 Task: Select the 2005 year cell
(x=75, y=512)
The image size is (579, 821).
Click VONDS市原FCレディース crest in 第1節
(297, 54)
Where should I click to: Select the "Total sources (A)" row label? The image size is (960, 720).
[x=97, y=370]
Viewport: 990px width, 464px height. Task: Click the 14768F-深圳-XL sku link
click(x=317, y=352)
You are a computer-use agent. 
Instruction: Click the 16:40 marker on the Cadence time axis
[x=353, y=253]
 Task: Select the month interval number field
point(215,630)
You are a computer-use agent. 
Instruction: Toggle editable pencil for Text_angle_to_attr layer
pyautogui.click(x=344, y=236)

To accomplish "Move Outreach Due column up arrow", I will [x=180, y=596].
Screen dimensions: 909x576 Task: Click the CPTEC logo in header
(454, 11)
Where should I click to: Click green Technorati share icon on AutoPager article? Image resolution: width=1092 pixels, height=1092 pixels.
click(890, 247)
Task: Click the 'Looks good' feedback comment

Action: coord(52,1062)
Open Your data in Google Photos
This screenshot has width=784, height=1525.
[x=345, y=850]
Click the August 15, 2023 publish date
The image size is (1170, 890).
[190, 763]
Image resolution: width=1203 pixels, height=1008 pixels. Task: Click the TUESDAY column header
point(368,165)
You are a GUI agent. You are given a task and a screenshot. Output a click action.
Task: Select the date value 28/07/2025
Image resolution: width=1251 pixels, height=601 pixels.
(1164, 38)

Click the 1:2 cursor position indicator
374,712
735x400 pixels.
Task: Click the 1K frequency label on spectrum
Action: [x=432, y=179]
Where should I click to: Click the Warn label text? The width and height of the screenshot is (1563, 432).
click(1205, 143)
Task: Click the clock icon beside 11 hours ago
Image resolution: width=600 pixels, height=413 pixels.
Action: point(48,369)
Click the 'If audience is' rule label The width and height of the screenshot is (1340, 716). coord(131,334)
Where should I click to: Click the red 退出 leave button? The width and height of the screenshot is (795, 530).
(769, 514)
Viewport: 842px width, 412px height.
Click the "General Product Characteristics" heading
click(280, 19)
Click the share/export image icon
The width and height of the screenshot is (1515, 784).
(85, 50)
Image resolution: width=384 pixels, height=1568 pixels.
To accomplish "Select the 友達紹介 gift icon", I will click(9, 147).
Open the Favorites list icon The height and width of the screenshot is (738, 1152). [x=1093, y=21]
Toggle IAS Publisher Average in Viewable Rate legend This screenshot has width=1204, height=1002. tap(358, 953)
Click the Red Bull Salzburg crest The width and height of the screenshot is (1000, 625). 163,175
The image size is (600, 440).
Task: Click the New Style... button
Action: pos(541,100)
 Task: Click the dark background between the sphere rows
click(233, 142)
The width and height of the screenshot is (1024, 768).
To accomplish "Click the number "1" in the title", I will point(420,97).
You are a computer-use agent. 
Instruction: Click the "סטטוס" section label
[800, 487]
++++++++
> [WORK TO BE COMPLETED]:
Starting at the first line and ending at the last, restate the material word for word.

> [EXERCISE OUTPUT]:
 Task: Select the 2005 year cell
(x=75, y=512)
The image size is (579, 821).
Click VONDS市原FCレディース crest in 第1節
(297, 54)
Where should I click to: Select the "Total sources (A)" row label? The image size is (960, 720).
[x=97, y=370]
Viewport: 990px width, 464px height. Task: Click the 14768F-深圳-XL sku link
click(x=317, y=352)
You are a computer-use agent. 
Instruction: Click the 16:40 marker on the Cadence time axis
[x=353, y=253]
 Task: Select the month interval number field
point(215,630)
You are a computer-use agent. 
Instruction: Toggle editable pencil for Text_angle_to_attr layer
pyautogui.click(x=344, y=236)

To accomplish "Move Outreach Due column up arrow", I will [x=180, y=596].
Screen dimensions: 909x576 Task: Click the CPTEC logo in header
(454, 11)
Where should I click to: Click green Technorati share icon on AutoPager article? Image resolution: width=1092 pixels, height=1092 pixels.
click(890, 247)
Task: Click the 'Looks good' feedback comment

Action: coord(52,1062)
Open Your data in Google Photos
This screenshot has width=784, height=1525.
[x=345, y=850]
Click the August 15, 2023 publish date
The image size is (1170, 890).
[190, 763]
Image resolution: width=1203 pixels, height=1008 pixels. Task: Click the TUESDAY column header
point(368,165)
You are a GUI agent. You are given a task and a screenshot. Output a click action.
Task: Select the date value 28/07/2025
Image resolution: width=1251 pixels, height=601 pixels.
(1164, 38)

Click the 1:2 cursor position indicator
374,712
735x400 pixels.
Task: Click the 1K frequency label on spectrum
Action: [x=432, y=179]
Where should I click to: Click the Warn label text? The width and height of the screenshot is (1563, 432).
click(1205, 143)
Task: Click the clock icon beside 11 hours ago
Image resolution: width=600 pixels, height=413 pixels.
Action: point(48,369)
Click the 'If audience is' rule label The width and height of the screenshot is (1340, 716). coord(131,334)
Where should I click to: Click the red 退出 leave button? The width and height of the screenshot is (795, 530).
(769, 514)
Viewport: 842px width, 412px height.
Click the "General Product Characteristics" heading
click(280, 19)
Click the share/export image icon
The width and height of the screenshot is (1515, 784).
(85, 50)
Image resolution: width=384 pixels, height=1568 pixels.
To accomplish "Select the 友達紹介 gift icon", I will click(9, 147).
Open the Favorites list icon The height and width of the screenshot is (738, 1152). [x=1093, y=21]
Toggle IAS Publisher Average in Viewable Rate legend This screenshot has width=1204, height=1002. tap(358, 953)
Click the Red Bull Salzburg crest The width and height of the screenshot is (1000, 625). 163,175
The image size is (600, 440).
Task: Click the New Style... button
Action: pos(541,100)
 Task: Click the dark background between the sphere rows
click(233, 142)
The width and height of the screenshot is (1024, 768).
To accomplish "Click the number "1" in the title", I will point(420,97).
You are a computer-use agent. 
Instruction: Click the "סטטוס" section label
[800, 487]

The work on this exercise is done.